TASK DESCRIPTION –
Which lines of the entries contain the word "size"? Please list them.
==============================
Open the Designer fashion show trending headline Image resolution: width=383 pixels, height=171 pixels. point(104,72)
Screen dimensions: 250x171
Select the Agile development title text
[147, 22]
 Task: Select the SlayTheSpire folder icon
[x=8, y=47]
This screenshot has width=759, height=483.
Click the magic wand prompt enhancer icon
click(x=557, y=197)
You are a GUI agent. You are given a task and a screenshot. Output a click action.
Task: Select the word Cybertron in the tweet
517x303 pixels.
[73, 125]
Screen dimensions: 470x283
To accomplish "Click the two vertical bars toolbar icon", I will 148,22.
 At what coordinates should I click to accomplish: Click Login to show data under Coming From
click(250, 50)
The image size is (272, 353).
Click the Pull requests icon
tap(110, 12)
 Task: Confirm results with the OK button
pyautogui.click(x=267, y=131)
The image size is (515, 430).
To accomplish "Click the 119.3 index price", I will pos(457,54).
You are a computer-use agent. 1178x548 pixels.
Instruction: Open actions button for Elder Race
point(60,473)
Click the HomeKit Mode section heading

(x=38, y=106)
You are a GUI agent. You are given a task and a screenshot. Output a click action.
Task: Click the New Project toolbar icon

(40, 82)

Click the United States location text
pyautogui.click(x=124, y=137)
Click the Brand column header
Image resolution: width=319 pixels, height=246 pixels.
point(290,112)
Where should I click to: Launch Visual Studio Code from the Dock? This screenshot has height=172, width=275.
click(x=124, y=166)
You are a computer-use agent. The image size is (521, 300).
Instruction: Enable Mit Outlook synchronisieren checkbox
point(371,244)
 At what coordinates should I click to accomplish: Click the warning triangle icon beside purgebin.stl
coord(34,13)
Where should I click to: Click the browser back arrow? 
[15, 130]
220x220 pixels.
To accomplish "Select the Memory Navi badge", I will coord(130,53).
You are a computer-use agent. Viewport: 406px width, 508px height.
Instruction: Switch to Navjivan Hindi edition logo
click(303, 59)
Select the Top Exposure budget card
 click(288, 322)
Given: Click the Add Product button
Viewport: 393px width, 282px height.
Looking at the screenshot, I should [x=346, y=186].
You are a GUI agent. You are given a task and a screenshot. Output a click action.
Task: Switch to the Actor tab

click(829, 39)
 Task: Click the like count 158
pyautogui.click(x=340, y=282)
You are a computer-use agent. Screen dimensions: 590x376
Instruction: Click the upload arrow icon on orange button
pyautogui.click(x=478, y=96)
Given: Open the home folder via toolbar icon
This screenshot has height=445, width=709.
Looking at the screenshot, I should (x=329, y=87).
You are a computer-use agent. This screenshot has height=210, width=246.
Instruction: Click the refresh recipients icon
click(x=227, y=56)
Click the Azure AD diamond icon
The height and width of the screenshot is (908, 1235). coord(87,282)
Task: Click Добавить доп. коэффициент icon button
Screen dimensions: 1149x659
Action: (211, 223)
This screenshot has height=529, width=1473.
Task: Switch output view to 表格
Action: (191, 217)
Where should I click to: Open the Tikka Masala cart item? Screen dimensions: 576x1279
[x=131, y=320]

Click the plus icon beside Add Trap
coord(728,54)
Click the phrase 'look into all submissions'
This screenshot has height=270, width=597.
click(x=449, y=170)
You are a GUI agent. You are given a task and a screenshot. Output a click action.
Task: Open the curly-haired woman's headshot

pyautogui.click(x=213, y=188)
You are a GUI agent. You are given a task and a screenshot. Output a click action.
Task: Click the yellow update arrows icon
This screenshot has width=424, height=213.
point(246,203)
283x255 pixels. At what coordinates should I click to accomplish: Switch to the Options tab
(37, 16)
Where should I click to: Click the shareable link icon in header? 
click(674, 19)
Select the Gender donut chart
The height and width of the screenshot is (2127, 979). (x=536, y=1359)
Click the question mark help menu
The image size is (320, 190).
==============================
WORKED SOLUTION –
The image size is (272, 353).
The image size is (515, 430).
You are a computer-use agent. The image size is (521, 300).
The image size is (320, 190).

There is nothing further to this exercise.